Un essai politique et historique

Un siècle de progrès sans merci aurait pu, tout aussi bien, s’appeler L’histoire des hommes de “h”.
“h”, c’est la quatrième constante universelle que le physicien Max Planck avait dû introduire pour proposer une explication satisfaisante du rayonnement. Il travaillait alors à l’Institut de Physique du Reich. À la demande des industriels désireux d’étendre leur domination sur le monde, l’Empire avait accepté de financer le fonctionnement de cet Institut. Un des plus fervents supporters de l’Institut était Siemens. Ce grand capitaine d’industrie paternaliste qui s’employait à domestiquer l’énergie électrique avait déclaré : « La culture moderne repose sur le contrôle des forces de la nature et chaque nouvelle découverte étend cette domination de l’homme sur la nature, et par conséquent l’excellence de notre race. Le patronage de la recherche réalise au plus haut degré la promotion des intérêts matériels du pays ».
Le politique, l’industriel, le savant s’étaient donc alliés pour assurer le progrès de la civilisation, c’est-à-dire, à l’époque, celui de la race germanique. Et cette alliance particulièrement performante remportait de beaux succès, concurrençant dangereusement ses principaux rivaux, les Empires britanniques et français dans leur entreprise de colonisation de la planète.
“h” deviendrait un outil d’une puissance insoupçonnée pour dominer le monde et accélérer la destinée du vivant.

Présentation des parties

- 1e partie : 1900-2000, l’accélération d’une destinée (52 mn)
Cette première partie introduit d’emblée l’idée que les idéologies sont essentiellement destinées à “habiller” le progrès, à créer une politique qui lui permette de s’exprimer sans entraves.
Le film débute par un rappel du lien étroit entre le développement en Angleterre de la machine à vapeur et du libéralisme économique.
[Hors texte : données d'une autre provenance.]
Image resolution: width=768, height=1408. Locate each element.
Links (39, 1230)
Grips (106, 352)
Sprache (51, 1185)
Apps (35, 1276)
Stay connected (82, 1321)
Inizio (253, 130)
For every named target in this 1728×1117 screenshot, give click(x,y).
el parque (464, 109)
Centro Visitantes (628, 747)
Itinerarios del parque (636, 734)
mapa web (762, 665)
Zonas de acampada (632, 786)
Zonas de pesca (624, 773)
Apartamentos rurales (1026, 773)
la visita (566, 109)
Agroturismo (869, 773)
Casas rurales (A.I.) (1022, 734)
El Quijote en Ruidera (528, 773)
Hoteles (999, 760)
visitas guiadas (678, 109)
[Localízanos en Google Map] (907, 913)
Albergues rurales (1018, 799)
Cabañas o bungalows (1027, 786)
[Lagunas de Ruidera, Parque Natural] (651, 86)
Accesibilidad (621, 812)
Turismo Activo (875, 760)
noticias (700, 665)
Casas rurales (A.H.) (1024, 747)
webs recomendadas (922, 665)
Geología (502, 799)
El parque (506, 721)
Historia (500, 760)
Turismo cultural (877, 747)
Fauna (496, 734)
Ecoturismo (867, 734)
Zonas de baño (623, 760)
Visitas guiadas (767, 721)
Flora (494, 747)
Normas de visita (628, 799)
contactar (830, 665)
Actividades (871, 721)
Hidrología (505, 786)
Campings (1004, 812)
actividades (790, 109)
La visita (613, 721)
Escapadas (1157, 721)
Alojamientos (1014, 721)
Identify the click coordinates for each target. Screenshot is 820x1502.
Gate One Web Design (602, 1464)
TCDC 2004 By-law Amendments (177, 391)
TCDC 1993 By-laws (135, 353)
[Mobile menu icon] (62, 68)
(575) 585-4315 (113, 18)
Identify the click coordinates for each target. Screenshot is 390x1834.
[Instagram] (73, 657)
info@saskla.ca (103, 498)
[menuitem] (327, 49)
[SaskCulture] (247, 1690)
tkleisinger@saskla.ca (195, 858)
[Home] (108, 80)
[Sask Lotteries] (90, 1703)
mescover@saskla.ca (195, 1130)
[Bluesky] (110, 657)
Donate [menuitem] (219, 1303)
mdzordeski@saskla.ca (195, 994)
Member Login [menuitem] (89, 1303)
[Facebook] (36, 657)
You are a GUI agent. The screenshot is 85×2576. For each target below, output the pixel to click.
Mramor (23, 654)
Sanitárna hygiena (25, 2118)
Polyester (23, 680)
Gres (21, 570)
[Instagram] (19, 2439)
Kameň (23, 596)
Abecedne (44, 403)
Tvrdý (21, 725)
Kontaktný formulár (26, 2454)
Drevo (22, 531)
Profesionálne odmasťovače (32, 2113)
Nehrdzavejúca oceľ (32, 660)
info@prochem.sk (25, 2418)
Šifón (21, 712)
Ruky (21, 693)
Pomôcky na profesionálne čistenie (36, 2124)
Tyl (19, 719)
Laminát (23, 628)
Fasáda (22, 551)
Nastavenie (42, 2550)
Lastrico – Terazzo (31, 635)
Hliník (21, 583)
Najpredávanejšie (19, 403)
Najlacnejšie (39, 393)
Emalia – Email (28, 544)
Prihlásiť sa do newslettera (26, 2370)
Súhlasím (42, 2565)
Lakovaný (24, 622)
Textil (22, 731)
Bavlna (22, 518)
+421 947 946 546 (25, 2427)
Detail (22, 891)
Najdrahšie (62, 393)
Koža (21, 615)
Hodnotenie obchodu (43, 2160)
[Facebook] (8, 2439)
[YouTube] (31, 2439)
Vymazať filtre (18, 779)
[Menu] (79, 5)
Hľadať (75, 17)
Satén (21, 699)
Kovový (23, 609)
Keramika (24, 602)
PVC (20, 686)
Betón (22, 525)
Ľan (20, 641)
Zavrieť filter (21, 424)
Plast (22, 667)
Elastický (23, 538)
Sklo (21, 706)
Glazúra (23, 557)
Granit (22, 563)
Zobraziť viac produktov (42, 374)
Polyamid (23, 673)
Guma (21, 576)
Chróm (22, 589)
Il se poursuit en évoquant les principaux repères du siècle. D’abord une phase de conquêtes impérialistes par les puissances dominatrices occidentales du début du siècle, dans un climat d’optimisme et de scientisme. Cette euphorie et cette confiance dans le progrès ne sont pas durablement affectées par le premier conflit mondial, et pour cause : l’Europe comme les États-Unis ou la nouvelle République soviétique ne peuvent se permettre de douter de la science, instrument de leur hégémonie. La seconde guerre mondiale marque l’avènement des scientifiques sur l’avant-scène politique ; à l’issue de ce conflit, la puissance publique se retrouve au premier plan ; s’en suivent trente années de développement sous le contrôle de l’État. Enfin, à partir du milieu des années 70, une période néolibérale ou postmoderne voit la consécration de la science et de la technologie au rang des nouvelles idoles sociales. Jamais le monde n’aura été aussi largement livré à la puissance dominatrice de quelques-uns.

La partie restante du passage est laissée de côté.